This post is a follow-up to “Implementing a CPU-based real-time video analytics pipeline,” where we discussed a CPU-based end-to-end video analytics pipeline. As seen in that post, a CPU-based pipeline runs into severe performance bottlenecks. Here we discuss how we address and overcome these bottlenecks using FPGAs as hardware accelerators. We explain Megh’s Video Analytics Solution (VAS) stack, which offloads the compute-intensive stages of the video analytics pipeline to the FPGA. We also provide a competitive analysis, comparing it with the CPU-based solution.
The computational requirements for real-time stream processing map very well to FPGA architecture, making FPGAs the preferred hardware accelerator for real-time analytics. The stages of the video analytics pipeline remain unchanged from the CPU reference pipeline. However, all three stages—ingestion, transformation, and inference—are processed inline on the FPGA while the CPU remains mostly idle. For the solution presented here, the pipeline is split across two Intel A10 FPGA PACs. The first two stages are performed on the first FPGA and the last stage on the second.
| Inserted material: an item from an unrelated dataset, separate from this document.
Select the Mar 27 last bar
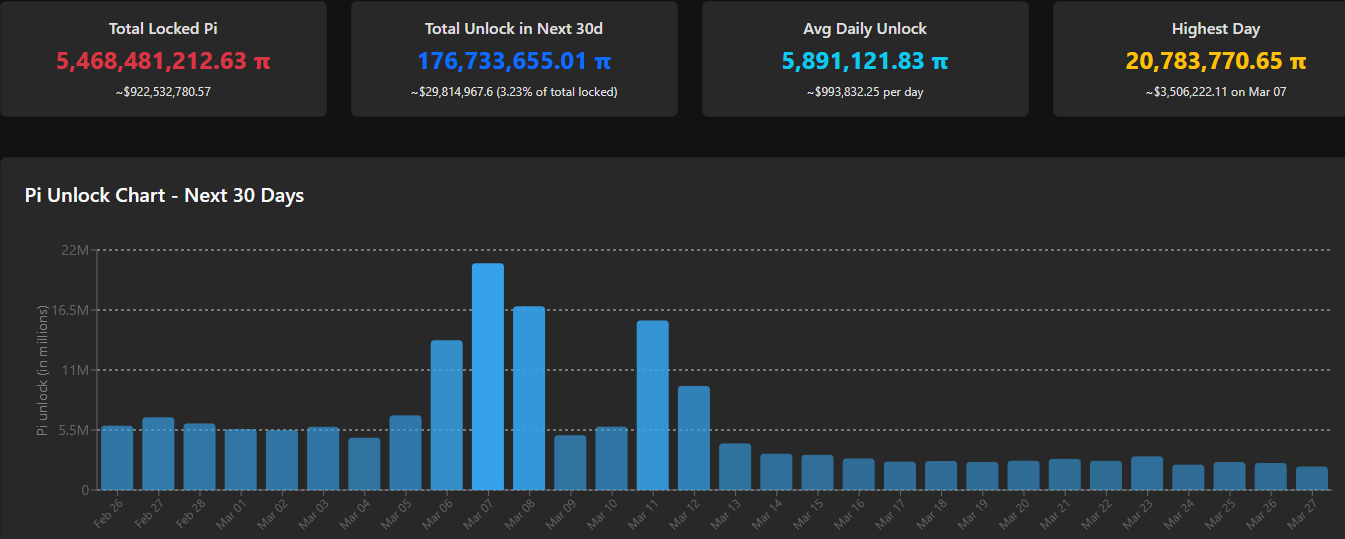 [x=1312, y=478]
During the ingestion stage, UDP data packets received from a remote video streaming source are filtered and ingested directly into the FPGA through the onboard NIC. During the transformation stage, which follows immediately, the raw data packets are decoded into image frames and resized. In the final stage, the resized packets are passed through Megh’s Deep Learning Engine to extract the inferred labels. The inferred labels are sent to the host for post-processing.
Megh’s VAS stack facilitates FPGA offload of the entire pipeline, with minimum to zero code change to the CPU reference pipeline implementation.
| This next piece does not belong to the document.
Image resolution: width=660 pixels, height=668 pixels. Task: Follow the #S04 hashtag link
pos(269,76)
The stack includes SIRA FPGA Hardware Libraries and ARKA Runtime. SIRA FPGA Hardware Libraries provide highly optimized accelerator function units to implement various stages of a video analytics pipeline. ARKA Runtime exposes APIs to the application layer, allowing FPGA offload. These APIs expose methods to support initialization of the video analytics service that binds to the target resources, loading of weights dynamically, and allows registering a callback function to receive the inferred results from the device.
Here is the performance of CPU+FPGA-based heterogeneous solution.
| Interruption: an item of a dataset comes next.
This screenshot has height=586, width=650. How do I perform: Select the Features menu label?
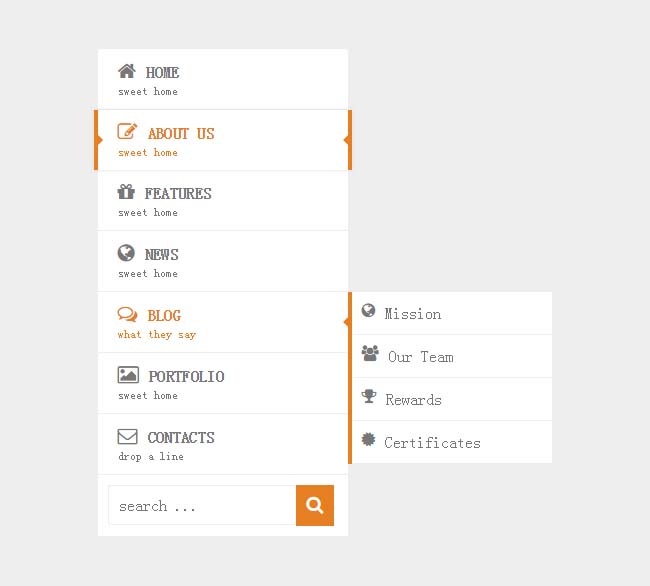tap(178, 194)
Infrastructure | One server with a Xeon E5 3106 Bronze + 2x Arria10 PACs |
Video Specification | 1080p, H.264 Encoded |
Throughput | ~240 FPS |
Latency | <100ms |
Here is a cost comparison for the same throughput.
8 Channel | CPU | FPGA |
CPU | Xeon E5 8180 Platinum (2 servers) | Xeon E5 3106 Bronze (1 server) |
FPGA | 2x Arria10 PACs | |
Throughput | 240FPS** | 240 FPS |
Cost* | $60,000 ($30,000 x 2) | $16,000 ($6000 + 2 x $5000) |
* TCO analysis is based on server cost estimates provided by Dell.com.
** Projected throughput.
Our solution provides a 10x improvement in throughput over the CPU-only reference implementation, while reducing the total cost of ownership by 3x. The inline processing of data allows us to achieve much lower, deterministic latencies.
This high-throughput, low-latency heterogeneous solution makes a compelling case for the use of FPGAs for video analytics use cases.